Si è osservato che sia l’ordinanza impugnata, sia, più ampiamente, quella del G.I.P. avevano dato conto della falsa attestazione, da parte dell’indagato, della propria presenza in ufficio, precisandosi che il mendacio è avvenuto «nella fattispecie mediante l’alterazione dei sistemi di rilevamento, ovvero mediante altre attività fraudolente funzionali a giustificare l’assenza».

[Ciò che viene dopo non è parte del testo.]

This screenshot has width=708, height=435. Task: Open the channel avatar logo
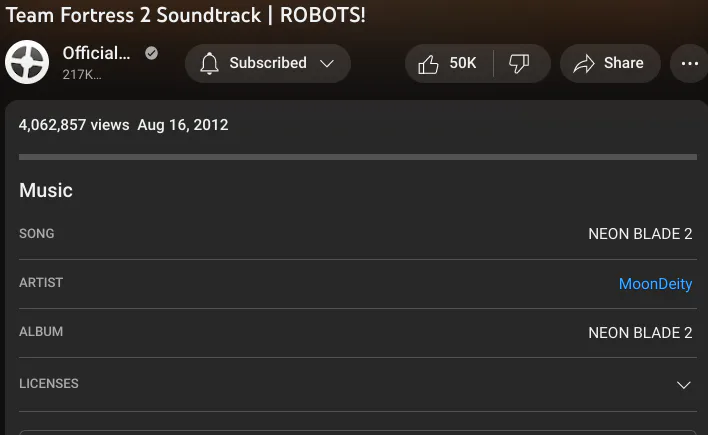point(27,62)
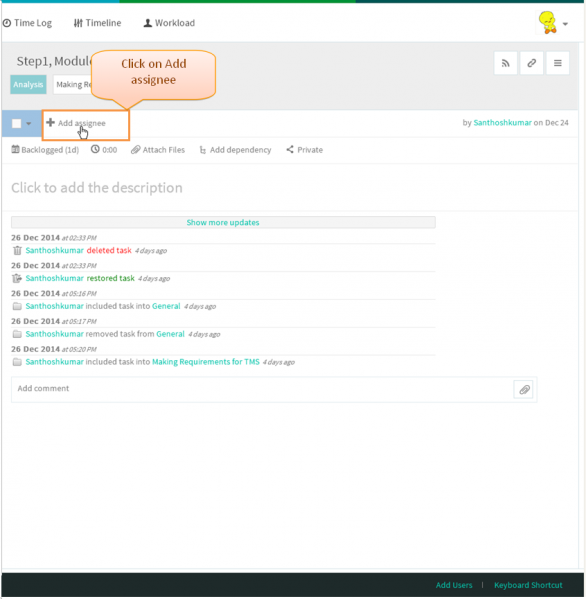Open the user avatar dropdown menu
Screen dimensions: 586x599
tap(553, 23)
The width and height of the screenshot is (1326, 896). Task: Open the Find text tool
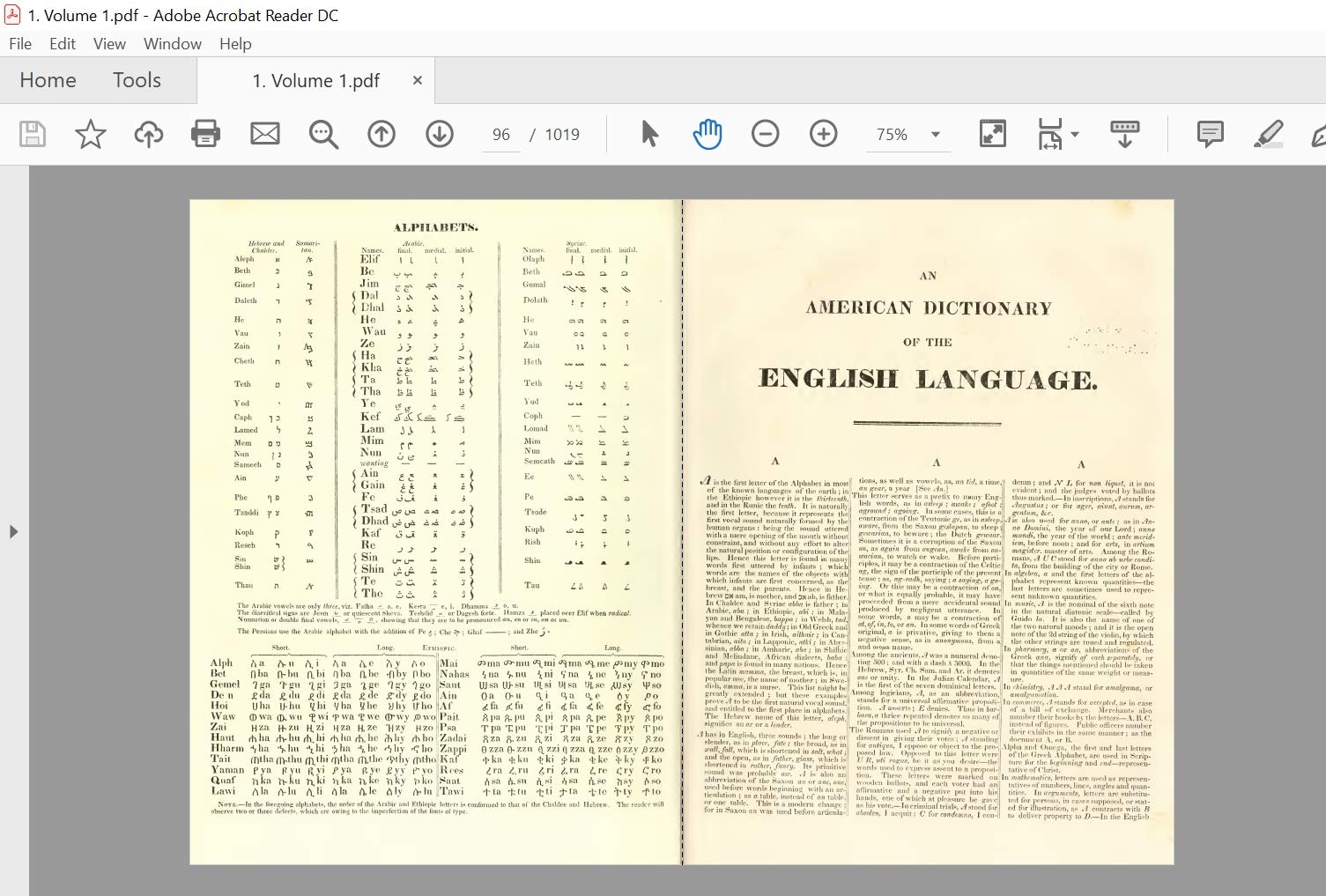(323, 134)
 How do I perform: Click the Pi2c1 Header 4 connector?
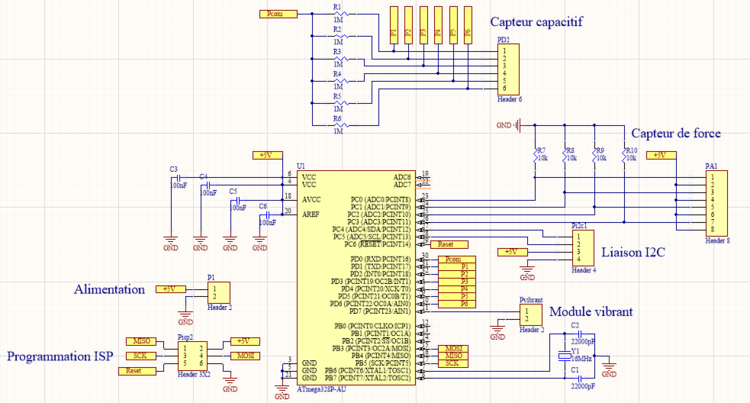(x=581, y=247)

Tali condotte, risultano corrispondere esattamente ad alcune di quelle descritte dall’art. 55-quinquies, comma 1, D.Lgs. n. 165 del 2001. Per la Corte di Cassazione, per il perfezionamento della figura di reato appena indicata è irrilevante l’accertamento del danno erariale, posto che la disposizione normativa non fa alcun riferimento a tale profilo, ed in questo senso è stata letta dalla giurisprudenza di legittimità, la quale, in particolare, ha ritenuto ammissibile il concorso tra il reato di cui all’art. 640, comma 2, n. 1, c.p., e quello di cui all’art. 55-quinquies, proprio osservando come “la predetta fattispecie, a differenza della truffa, si consuma con la mera falsa attestazione della presenza in servizio attraverso un’alterazione dei sistemi di rilevamento delle presenze”.

Le conclusioni

Per la Corte di Cassazione il provvedimento impugnato va, pertanto, annullato, con rinvio per nuovo esame al Tribunale che valuterà nuovamente gli elementi acquisiti, uniformandosi al seguente principio di diritto: “la falsa attestazione del pubblico dipendente relativa alla sua presenza in ufficio, riportata sui cartellini marcatempo o nei fogli di presenza, integra il reato di truffa aggravata ove il soggetto si allontani senza far risultare, mediante timbratura del cartellino o della scheda magnetica, i periodi di assenza, che rilevano di per sé – anche a prescindere dal danno economico cagionato all’ente truffato fornendo una prestazione nel complesso inferiore a quella dovuta – in quanto incidono sull’organizzazione dell’ente stesso, modificando arbitrariamente gli orari prestabiliti di presenza in ufficio, e ledono gravemente il rapporto fiduciario che deve legare il singolo impiegato all’ente; di tali ultimi elementi è necessario tenere conto anche ai fini della valutazione della configurabilità della circostanza attenuante di cui all’art. 62, comma 1, n. 4, c.p.”.